The story begins as a multi-sided mystery. In Natanz, Iran, centrifuges are mysteriously failing at an unprecedented rate, requiring replacement. In Russia at Kaspersky and in the US at Symantec, researchers studying captured malware find an attack of unprecedented detail and complexity. Zetter follows both to their single cause: Stuxnet.
It's common in the first flush of panic when an attack happens to overestimate its destructiveness and cleverness. Not so in this case. Zetter takes apart, for example, the myriad convoluted layers of encryption with which Gauss was cloaked, both to protect it from being reverse-engineered by researchers and to ensure that it reached only its intended target -- customers of banks in Lebanon. The precision engineering involved here should be enough to scare anyone. No wonder, in the aftermath of Flame, that F-Secure chief technology officer Mikko Hypponen wrote openly that "consumer-grade antivirus products can't protect against targeted malware created by well-resourced nation-states with bulging budgets".

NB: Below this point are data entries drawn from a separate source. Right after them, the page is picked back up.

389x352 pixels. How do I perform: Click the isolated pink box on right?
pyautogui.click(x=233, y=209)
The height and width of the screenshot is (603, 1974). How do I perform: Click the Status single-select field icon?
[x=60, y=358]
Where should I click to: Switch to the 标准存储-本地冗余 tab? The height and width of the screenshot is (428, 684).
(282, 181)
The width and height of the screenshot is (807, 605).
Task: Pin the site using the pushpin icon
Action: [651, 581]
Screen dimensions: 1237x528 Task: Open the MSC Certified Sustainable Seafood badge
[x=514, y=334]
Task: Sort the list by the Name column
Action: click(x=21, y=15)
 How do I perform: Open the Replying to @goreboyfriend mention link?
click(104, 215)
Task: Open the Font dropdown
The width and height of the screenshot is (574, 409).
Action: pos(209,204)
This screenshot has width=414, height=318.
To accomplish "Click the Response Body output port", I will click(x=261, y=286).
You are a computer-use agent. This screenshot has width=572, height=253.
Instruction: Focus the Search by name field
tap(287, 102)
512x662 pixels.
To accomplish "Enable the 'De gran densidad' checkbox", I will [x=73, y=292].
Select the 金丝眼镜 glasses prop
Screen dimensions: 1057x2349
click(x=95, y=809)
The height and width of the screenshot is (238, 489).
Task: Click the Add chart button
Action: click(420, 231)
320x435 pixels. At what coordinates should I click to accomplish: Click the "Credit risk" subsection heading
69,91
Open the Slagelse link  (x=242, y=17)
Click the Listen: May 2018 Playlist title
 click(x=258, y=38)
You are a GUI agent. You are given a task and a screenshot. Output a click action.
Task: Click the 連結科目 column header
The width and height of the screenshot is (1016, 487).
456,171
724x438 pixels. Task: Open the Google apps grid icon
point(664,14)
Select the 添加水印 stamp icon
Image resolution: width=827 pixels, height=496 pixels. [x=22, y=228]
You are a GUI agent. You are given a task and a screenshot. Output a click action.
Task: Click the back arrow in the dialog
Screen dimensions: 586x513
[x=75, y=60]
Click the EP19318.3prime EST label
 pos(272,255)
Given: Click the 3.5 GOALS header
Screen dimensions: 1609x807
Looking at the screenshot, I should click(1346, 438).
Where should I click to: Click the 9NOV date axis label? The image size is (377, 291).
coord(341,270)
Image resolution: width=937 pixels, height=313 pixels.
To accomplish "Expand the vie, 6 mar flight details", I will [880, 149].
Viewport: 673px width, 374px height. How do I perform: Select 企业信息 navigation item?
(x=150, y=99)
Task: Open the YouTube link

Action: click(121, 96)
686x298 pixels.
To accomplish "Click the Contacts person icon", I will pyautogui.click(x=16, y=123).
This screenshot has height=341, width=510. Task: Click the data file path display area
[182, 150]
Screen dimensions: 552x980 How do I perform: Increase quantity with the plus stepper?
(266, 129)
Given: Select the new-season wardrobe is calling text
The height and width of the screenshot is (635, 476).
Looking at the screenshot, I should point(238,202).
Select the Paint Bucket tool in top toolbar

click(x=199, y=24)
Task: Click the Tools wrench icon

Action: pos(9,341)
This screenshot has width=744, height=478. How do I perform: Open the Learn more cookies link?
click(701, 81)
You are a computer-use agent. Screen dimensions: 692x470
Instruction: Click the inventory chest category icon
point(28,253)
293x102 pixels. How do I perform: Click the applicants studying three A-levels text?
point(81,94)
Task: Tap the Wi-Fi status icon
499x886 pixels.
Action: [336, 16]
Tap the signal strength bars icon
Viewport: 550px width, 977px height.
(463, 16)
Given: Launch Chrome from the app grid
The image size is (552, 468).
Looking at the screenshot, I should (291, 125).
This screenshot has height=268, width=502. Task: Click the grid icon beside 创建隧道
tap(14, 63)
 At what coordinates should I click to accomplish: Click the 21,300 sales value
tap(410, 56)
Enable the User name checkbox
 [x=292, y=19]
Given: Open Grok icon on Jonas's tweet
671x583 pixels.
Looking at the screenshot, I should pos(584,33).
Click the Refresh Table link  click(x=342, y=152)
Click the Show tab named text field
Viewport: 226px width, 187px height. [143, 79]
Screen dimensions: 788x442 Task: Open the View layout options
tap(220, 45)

This is an important book: security researchers and practitioners need the detail, while policy-makers need the broad picture. As Zetter writes, given the choice between bombing countries at great expense, destroying buildings and killing people, and mounting a cyber-attack at much lower cost, it's not surprising that the military would have chosen this route.
And yet even their own people had warned them of the bigger risk of a cyber-weapon: "Somebody can pick it up and fire it right back at you." And that somebody, reusing the code that's already out there, does not need to be either as brilliant or as well resourced as the NSA.